Among the entries below, copy every line that carries the word "agent".

• **Data for this exercise**
══════════
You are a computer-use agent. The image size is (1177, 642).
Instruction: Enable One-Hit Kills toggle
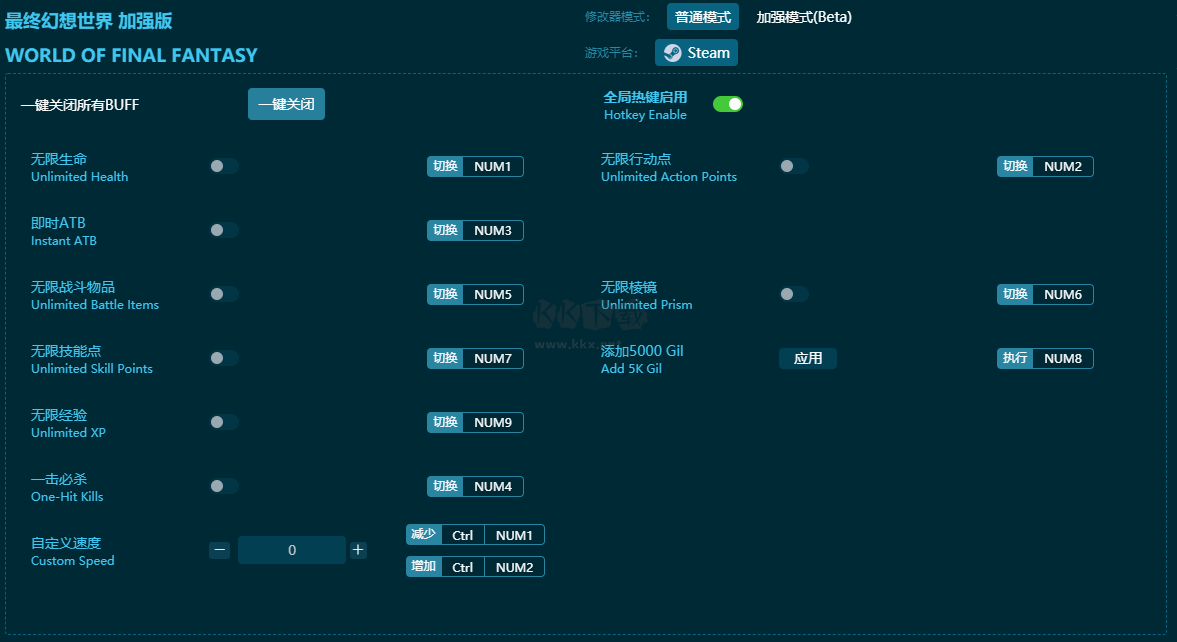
══════════
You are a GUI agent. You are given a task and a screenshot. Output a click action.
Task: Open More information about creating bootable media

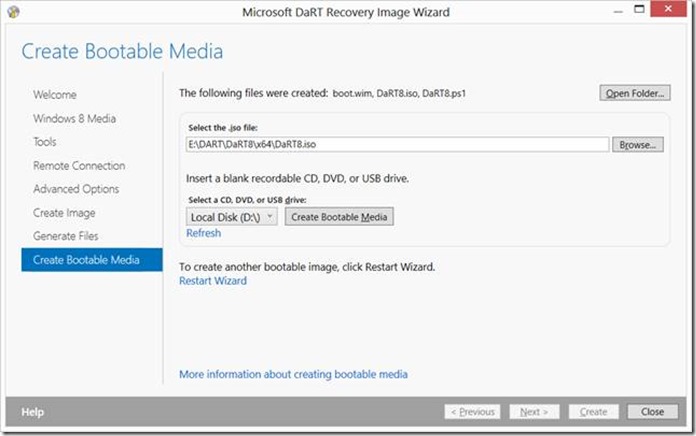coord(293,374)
══════════
• **Response to the task**
You are a computer-use agent. The image size is (1177, 642).
You are a GUI agent. You are given a task and a screenshot. Output a click action.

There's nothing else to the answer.